In this study, we were able to examine infection characteristics in males, which have not been assessed in seroprevalence investigations. Seroconversion after incident genital infection with an α9 HPV type was associated with the genital site(s) where HPV was incidentally detected. A reason cited for lower seropositivity in males compared with that in females is the difference in the infected tissue type, with males less likely than females to be infected in minimally keratinized genital sites. However, in this study, none of the men who seroconverted were infected only in the less well-keratinized genital sites of the glans or urethral meatus. Men who were infected in the glans or urethral meatus as well as the more highly keratinized epithelium of the shaft or scrotum were most likely to seroconvert. This suggests that a higher viral load or infection of a larger surface area may be important predictors of seroconversion in men. Our study did not find a relationship between type-specific seroconversion and repeated detection of the same type of HPV DNA at 2 or more visits. In females, there is some evidence of an association between repeated detection of HPV DNA and seroconversion [38
], though not when examined as a time-varying covariate [37
This is the first longitudinal study of seroconversion following α9 HPV infection in young men, but it was not without limitations.
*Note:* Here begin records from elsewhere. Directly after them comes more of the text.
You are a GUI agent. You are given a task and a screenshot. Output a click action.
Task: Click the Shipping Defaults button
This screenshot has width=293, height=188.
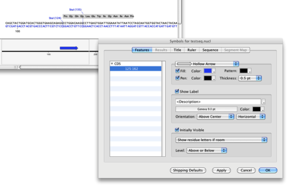click(x=188, y=170)
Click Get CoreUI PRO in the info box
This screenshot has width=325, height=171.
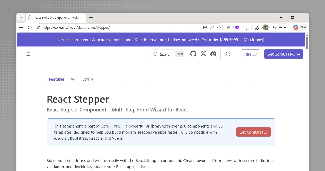click(x=253, y=132)
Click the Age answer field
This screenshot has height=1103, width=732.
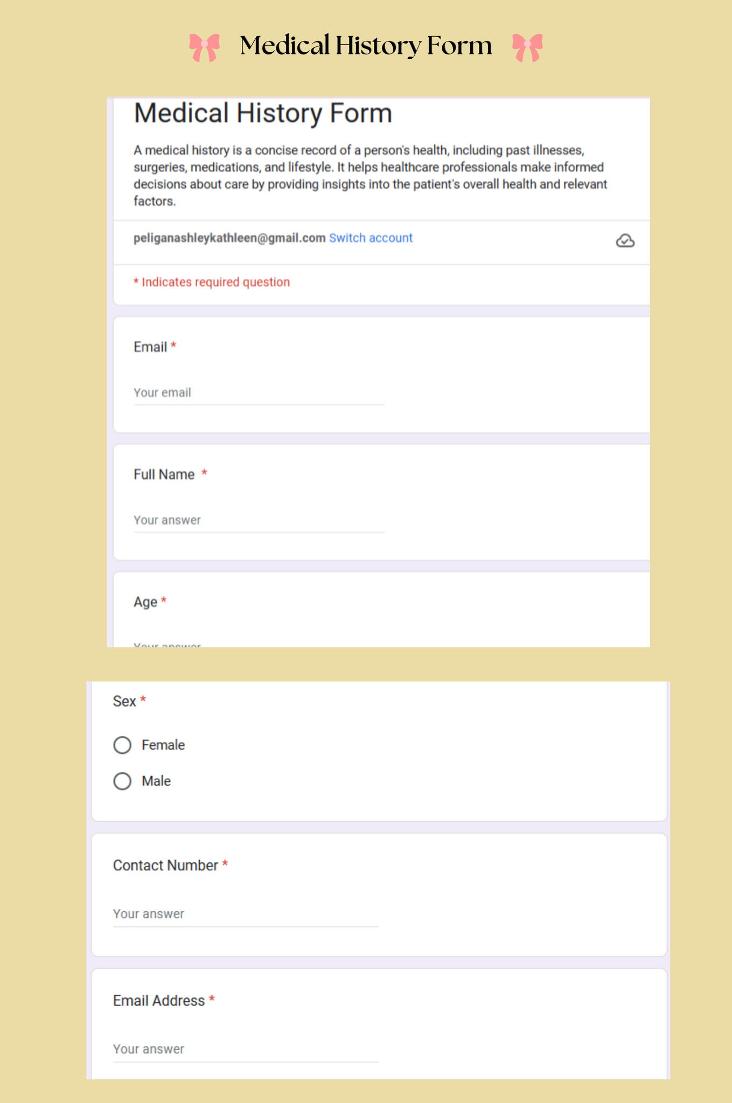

It was a relatively small study and, thus, larger studies are needed to verify our results. Also, given that male genital HPV infections tend to have low viral loads, it is possible that infections could have been missed, even though our DNA assay was sensitive and our specimen collection method was thorough. This could also lead to misclassification of HPV DNA detection as incident, as well as a bias toward a study population with higher viral loads. Additionally, this study did not measure HPV infection at nongenital sites, which, if present, could have resulted in seropositivity (eg, the oropharynx [10
]). Although the LBMA assay has been used successfully in other investigations, standards for HPV types other than HPV-16 are not currently available. Lastly, the results of this study may not be generalizable to older men, men who have sex with men (MSM), or high-risk populations.
In summary, this study showed that detectable type-specific HPV seroconversion within 2 years of a genital type-specific α9 HPV infection was very low in young men. This suggests that seropositivity is an even less sensitive marker of prior HPV infection in men than it is in women. Among men with incident genital HPV infections, seroconversion was associated with cigarette smoking and genital site(s) infected. Further investigation into why α9 HPV infections appear to be poorly immunogenic in men is warranted.